> _Your objective_
Rewrite the items from the line with "Task: Click Ken Tran's user avatar icon" up to and including the final line, changing "Where should I click to" to "Where do I click to" and leaving everything else unchanged.

> _Part of a data file_
----------------------------------------
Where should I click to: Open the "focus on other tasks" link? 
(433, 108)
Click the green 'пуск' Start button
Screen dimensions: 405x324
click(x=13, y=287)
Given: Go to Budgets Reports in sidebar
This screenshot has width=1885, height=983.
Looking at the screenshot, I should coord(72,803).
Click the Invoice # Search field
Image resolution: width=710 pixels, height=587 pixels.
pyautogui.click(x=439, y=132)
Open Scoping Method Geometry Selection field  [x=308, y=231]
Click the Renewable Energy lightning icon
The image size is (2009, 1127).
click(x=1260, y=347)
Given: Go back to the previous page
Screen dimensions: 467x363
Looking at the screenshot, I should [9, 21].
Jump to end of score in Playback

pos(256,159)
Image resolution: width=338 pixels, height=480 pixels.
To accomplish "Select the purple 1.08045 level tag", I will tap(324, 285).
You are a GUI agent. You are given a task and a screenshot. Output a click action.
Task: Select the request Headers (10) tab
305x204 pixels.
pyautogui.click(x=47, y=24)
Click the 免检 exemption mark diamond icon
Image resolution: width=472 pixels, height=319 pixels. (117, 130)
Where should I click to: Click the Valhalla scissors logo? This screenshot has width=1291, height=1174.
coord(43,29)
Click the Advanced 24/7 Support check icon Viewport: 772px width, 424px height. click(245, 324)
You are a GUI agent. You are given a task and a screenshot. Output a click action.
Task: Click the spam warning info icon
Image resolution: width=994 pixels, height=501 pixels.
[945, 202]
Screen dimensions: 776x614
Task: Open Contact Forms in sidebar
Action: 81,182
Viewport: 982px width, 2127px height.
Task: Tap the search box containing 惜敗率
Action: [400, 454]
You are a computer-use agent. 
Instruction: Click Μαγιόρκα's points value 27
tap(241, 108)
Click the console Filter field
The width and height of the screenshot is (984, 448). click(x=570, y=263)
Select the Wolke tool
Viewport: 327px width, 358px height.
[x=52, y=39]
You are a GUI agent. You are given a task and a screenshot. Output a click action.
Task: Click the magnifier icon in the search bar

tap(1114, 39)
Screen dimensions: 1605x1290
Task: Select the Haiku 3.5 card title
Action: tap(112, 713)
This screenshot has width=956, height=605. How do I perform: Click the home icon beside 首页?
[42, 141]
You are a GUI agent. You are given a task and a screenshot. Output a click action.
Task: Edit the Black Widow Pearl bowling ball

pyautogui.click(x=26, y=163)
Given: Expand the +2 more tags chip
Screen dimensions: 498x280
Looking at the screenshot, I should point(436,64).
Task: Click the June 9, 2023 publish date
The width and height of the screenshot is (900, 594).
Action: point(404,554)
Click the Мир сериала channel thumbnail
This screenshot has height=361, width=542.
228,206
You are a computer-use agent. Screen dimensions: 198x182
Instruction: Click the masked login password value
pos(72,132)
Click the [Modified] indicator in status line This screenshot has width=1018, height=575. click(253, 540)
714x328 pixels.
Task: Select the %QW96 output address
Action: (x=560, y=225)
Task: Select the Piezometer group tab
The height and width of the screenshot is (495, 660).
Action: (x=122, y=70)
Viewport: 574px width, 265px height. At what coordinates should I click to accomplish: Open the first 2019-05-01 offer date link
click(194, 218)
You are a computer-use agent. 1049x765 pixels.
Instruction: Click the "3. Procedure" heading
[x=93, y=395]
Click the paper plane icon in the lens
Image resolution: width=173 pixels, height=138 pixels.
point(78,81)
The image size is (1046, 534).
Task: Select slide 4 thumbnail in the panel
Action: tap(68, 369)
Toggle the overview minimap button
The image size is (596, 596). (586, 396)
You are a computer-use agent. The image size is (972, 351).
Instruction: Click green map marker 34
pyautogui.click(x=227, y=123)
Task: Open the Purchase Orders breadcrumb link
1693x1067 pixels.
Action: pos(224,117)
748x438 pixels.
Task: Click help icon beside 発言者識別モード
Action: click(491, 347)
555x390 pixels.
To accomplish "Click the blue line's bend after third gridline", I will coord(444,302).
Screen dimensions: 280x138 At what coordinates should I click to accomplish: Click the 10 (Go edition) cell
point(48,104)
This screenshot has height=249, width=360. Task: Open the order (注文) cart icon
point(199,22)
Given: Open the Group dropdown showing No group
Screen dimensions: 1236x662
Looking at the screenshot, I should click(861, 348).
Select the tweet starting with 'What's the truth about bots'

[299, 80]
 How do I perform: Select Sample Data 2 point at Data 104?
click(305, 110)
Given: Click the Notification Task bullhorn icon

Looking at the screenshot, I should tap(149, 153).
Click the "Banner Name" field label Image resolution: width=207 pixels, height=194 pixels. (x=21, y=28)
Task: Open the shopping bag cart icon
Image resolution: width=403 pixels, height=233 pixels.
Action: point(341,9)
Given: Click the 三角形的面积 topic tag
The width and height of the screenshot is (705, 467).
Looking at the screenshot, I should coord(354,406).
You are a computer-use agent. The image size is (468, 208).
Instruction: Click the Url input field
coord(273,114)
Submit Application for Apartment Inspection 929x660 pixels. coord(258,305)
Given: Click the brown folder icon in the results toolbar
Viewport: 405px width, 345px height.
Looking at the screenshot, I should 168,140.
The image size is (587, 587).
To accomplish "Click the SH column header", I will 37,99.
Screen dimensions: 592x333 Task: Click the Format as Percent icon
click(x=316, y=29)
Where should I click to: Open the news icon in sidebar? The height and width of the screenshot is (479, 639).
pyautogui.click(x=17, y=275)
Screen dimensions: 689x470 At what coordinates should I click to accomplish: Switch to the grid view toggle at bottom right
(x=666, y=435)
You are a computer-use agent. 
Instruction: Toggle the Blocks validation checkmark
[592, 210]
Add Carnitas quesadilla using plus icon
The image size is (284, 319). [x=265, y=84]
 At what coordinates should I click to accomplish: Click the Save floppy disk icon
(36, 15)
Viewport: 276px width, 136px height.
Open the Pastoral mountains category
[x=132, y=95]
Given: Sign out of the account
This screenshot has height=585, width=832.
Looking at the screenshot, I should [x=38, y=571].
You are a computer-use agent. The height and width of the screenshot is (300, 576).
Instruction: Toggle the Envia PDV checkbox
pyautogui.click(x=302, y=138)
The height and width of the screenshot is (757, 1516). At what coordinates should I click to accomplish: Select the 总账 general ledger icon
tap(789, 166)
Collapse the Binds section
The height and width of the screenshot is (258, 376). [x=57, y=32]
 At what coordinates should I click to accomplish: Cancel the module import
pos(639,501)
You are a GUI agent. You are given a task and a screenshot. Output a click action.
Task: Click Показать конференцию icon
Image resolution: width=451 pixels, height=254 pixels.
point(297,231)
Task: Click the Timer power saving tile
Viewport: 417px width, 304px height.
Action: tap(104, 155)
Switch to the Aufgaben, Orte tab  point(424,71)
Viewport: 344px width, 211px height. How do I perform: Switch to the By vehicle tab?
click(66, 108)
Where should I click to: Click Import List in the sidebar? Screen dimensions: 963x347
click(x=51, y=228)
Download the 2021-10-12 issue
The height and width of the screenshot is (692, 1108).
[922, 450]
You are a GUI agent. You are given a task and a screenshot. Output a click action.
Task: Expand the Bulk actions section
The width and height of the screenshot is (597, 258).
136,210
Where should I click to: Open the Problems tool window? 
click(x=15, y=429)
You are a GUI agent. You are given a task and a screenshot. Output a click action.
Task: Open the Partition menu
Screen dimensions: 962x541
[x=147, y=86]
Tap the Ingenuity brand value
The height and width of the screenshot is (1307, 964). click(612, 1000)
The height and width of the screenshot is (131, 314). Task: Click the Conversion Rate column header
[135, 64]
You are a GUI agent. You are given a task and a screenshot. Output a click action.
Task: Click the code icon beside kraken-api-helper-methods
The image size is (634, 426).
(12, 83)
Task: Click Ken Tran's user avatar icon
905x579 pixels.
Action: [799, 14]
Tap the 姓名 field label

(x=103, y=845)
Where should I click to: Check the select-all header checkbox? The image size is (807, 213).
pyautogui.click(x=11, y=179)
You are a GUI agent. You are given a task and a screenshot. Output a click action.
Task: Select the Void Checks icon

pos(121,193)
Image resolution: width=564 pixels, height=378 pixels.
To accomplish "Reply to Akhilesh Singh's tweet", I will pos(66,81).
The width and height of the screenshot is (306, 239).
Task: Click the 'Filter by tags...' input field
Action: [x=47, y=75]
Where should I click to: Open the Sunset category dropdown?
----------------------------------------
> _Result of the task_
Task: Click Ken Tran's user avatar icon
905x579 pixels.
Action: [799, 14]
Tap the 姓名 field label

(x=103, y=845)
Where do I click to: Check the select-all header checkbox? The image size is (807, 213).
pyautogui.click(x=11, y=179)
You are a GUI agent. You are given a task and a screenshot. Output a click action.
Task: Select the Void Checks icon

pos(121,193)
Image resolution: width=564 pixels, height=378 pixels.
To accomplish "Reply to Akhilesh Singh's tweet", I will pos(66,81).
The width and height of the screenshot is (306, 239).
Task: Click the 'Filter by tags...' input field
Action: [x=47, y=75]
Where do I click to: Open the Sunset category dropdown?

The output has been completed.